I still hear the term “pot metal” (interchangeable with MIM or mold in metal) in the firearms hobby. It usually refers to small, ancillary parts such as slide stops, safeties, magazine releases, pins, etc.

The better made, higher quality firearms almost always have quality machined parts whereas the less expensive ones have MIM if the parts are metal.

I’ve found that this can be applied to other things like tools and metal parts for things like regulators. It doesn’t mean these parts don’t work, but they are typically of lesser quality that can negatively impact fit, finish, and even functionality. FWIW your observation of these needle valves being MIM appears accurate to me as well.


Sent from my iPhone using Tapatalk


----------



## AguaScape (Oct 28, 2018)

*Needle valve*

It seems that the main item I would like to upgrade would be the needle valve. Do you have any recommendations on what valve to use?


----------



## varanidguy (Sep 8, 2017)

AguaScape said:


> It seems that the main item I would like to upgrade would be the needle valve. Do you have any recommendations on what valve to use?




I own the Pro-SE regulator (the exact one being discussed) and while the NV is a MIM part, my personal one holds its position and is capable of fairly fine adjustments with working pressure increased. I’m not sure if this is due to physics or the needle valve itself, or both.

If I was going to upgrade, I’d probably spring for the Fabco everybody seems to love. I just wish it came chrome plated or in stainless steel to match the look of the regulator.


Sent from my iPhone using Tapatalk


----------



## AguaScape (Oct 28, 2018)

varanidguy said:


> I own the Pro-SE regulator (the exact one being discussed) and while the NV is a MIM part, my personal one holds its position and is capable of fairly fine adjustments with working pressure increased. I’m not sure if this is due to physics or the needle valve itself, or both.
> 
> If I was going to upgrade, I’d probably spring for the Fabco everybody seems to love. I just wish it came chrome plated or in stainless steel to match the look of the regulator.
> 
> ...


Thank you for that info. It is a bit more expensive than I hoped, but I guess you have to pay for quality.


----------



## varanidguy (Sep 8, 2017)

DATA EXCERPT:
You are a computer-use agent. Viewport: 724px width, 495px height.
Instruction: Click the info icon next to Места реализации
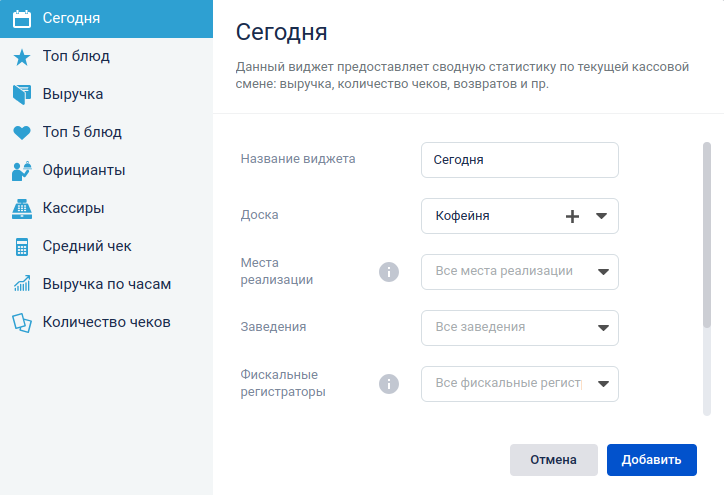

TO BE DONE:
**a.** Answer these questions about the needle valve forum thread:
(i) According to the thread, what is the term "pot metal" interchangeable with?
(ii) Which regulator does varanidguy say he owns?
(iii) Which needle valve would varanidguy probably buy if he were to upgrade?
**b.** List every small, ancillary firearm part that the needle valve forum thread gives as an example of what "pot metal" usually refers to.
**c.** Carry on the needle valve forum thread from the point where it ends.

EXPECTED OUTPUTS:
**a.**
(i) MIM, or mold in metal.
(ii) The Pro-SE regulator.
(iii) The Fabco.

**b.** Slide stops, safeties, magazine releases, pins

**c.**
AguaScape said:


> Thank you for that info. It is a bit more expensive than I hoped, but I guess you have to pay for quality.




I can say that I actually really like the regulator itself. It seems well made and is extremely consistent. Even holding the same working pressure and flow rate until the co2 cylinder runs empty, which is a characteristic of true dual stage regulators.


Sent from my iPhone using Tapatalk


----------



## StockRaker (Oct 25, 2018)

So what does one really need to spend (U.S. $) for a top notch, quality, money is no object, last a lifetime regulator?


----------



## Immortal1 (Feb 18, 2015)

StockRaker said:


> So what does one really need to spend (U.S. $) for a top notch, quality, money is no object, last a lifetime regulator?


Best answer I could give you on this would be to search for posts by AlanLe or Flowerfishs in the for sale section. They list high end complete regulators for sale on a regular basis.


----------



## jeffkrol (Jun 5, 2013)

StockRaker said:


> So what does one really need to spend (U.S. $) for a top notch, quality, money is no object, last a lifetime regulator?



Pre-assembled or some assembly required ???

New Smith 2 stage O2 regulator $187.86
https://weldingsupply.com/cgi-bin/remember.pl
CGA 320 stem nut, Clippard mouse, power supply $56.93 plus shipping
https://www.diyco2regulator.com/cga-320-nut-nipple
https://www.diyco2regulator.com/co2-regulator-solenoid-with-15490-5-manifold-12v
Dakota metering valve 6amv1101. $88 plus shipping
https://www.dakotainstruments.com/barstock-metering-valve-mfvs-brass-straight-flow
Asst. brass fittings $10-$20..
https://www.diyco2regulator.com/fittings


$350-ish..and all new parts.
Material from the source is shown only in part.